PKS: Alasan Pemerintah Naikkan Harga BBM Bersubsidi Tak Logis
RIAUMANDIRI.CO - Wakil Ketua Fraksi PKS DPR RI Mulyanto menilai alasan pemerintah menaikkan harga BBM bersubsidi sangat tidak logis.
Alasan pemerintah menaikkan harga BBM bersubsidi berdasarkan Kepmen ESDM No. 218.K/MG.01/MEM.M/2022 yaitu karena naiknya harga minyak dunia dan penyaluran subsidi yang tidak tepat sasaran.
"Kedua alasan tersebut terlalu mengada-ada dan tidak masuk akal," kata anggota Komisi VII (membidangi energi) DPR RI kepada media ini, Selasa (20/9/2022).
Mulyanto menyampaikan sejumlah fakta. Pertama tren harga minyak dunia sejak Juni 2022 hingga September 2022 terus turun.
Mulyanto mengutip data WTI Crude dan Brent Crude yang menunjukan bahwa sejak Juni 2022 tren harga minyak dunia terus turun. Di bulan Juni 2022, harga minyak dunia berada di kisaran USD 120 per barel. Angka ini terus turun hingga September 2022 menuju USD 80 per barel.
"Pada periode ini hampir semua operator minyak menurunkan harga BBM. Tapi anehnya Pemerintah malah menaikkan harga BBM bersubsidi," kata Mulyanto.
Mulyanto juga menepis dalih pemerintah menaikkan harga BBM bersubsidi karena subsidi tidak tepat sasaran.
Menurutnya, kalau benar pemerintah ingin membenahi subsidi agar tepat sasaran caranya bukan dengan menaikkan harga BBM bersubsidi. Tapi dengan membatasi penggunaan BBM bersubsidi oleh kendaraan mewah.
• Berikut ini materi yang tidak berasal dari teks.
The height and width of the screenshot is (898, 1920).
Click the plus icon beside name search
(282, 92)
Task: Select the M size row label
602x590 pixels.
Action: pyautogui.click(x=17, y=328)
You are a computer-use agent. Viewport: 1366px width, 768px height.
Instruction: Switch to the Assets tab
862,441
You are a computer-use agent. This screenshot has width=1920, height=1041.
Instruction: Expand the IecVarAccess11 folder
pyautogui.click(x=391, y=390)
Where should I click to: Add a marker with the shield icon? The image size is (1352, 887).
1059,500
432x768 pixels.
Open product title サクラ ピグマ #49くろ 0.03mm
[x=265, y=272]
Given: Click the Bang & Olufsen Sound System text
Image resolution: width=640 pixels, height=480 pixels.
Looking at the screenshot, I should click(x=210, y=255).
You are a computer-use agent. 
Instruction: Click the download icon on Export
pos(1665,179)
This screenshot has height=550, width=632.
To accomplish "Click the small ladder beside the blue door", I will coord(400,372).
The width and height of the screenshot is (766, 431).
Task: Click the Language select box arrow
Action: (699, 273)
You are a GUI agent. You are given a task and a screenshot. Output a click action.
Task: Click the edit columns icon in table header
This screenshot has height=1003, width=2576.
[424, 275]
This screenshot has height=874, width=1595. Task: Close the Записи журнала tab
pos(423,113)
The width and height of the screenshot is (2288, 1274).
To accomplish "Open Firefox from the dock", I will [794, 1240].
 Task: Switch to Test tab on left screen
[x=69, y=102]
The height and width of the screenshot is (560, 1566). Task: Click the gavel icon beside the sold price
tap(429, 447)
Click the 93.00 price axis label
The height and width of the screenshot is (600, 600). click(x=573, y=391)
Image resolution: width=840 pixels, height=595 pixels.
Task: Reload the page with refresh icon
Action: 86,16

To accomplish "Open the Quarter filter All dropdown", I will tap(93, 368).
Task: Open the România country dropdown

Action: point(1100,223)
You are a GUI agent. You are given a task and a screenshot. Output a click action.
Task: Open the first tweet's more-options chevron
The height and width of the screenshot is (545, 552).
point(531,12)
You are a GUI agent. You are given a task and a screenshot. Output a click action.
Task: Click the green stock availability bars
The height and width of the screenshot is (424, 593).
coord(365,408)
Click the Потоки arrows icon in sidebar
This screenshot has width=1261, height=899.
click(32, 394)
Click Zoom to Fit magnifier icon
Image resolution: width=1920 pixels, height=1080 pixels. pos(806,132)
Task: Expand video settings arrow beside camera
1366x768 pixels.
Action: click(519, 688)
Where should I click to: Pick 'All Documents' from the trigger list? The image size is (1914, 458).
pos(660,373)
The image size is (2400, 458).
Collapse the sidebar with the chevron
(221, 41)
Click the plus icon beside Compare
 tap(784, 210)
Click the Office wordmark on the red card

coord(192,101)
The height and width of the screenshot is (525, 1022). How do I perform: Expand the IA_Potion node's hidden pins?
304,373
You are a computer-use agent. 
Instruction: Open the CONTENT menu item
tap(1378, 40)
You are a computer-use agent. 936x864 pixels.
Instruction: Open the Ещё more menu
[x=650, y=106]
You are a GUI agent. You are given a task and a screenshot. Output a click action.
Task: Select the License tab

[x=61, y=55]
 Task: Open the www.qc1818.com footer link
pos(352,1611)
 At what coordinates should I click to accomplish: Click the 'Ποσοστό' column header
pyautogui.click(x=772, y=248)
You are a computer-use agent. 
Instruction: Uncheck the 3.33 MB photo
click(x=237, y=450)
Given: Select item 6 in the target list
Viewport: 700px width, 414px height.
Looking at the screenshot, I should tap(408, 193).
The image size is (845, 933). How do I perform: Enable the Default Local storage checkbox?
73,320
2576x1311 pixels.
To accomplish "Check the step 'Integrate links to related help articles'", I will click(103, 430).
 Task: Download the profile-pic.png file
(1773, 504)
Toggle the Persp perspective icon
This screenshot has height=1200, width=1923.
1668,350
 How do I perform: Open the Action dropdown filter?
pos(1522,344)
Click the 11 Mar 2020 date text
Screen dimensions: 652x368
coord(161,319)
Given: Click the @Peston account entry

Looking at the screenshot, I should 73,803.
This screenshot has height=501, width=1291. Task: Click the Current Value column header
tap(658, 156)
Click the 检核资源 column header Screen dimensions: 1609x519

Selain itu, kata Mulyanto, Pemerintah harus memperketat pengawasan agar BBM bersubsidi tidak digunakan oleh sektor industri dan pertambangan. Apalagi diekspor oleh kalangan tertentu.
"Kebijakan Pemerintah menaikkan harga BBM sambil membagikan bantuan langsung tunai tidak efektif. Karena kenyataan di lapangan menunjukan berbagai penyimpangan," kata Mulyanto.
Mulyanto mengaku mendapat banyak laporan pembagian bantuan langsung tunai (BLT) di beberapa daerah tidak merata dan tidak tepat sasaran.
Melihat kondisi tersebut Mulyanto minta Pemerintah segera membatalkan kenaikan harga BBM bersubsidi dan menggantinya dengan pembatasan pembelian BBM bersubsidi oleh kendaraan mewah.
"Sejak lama BPK dan KPK sudah menyatakan bahwa Data Terpadu Kesejahteraan Sosial (DTKS) yang menjadi acuan pemberian BLT tidak akurat. Masih banyak warga miskin yang sangat membutuhkan bantuan tidak terdata. Sebaliknya, beberapa masyarakat sejahtera justru mendapat bantuan kompensasi ini," ujarnya.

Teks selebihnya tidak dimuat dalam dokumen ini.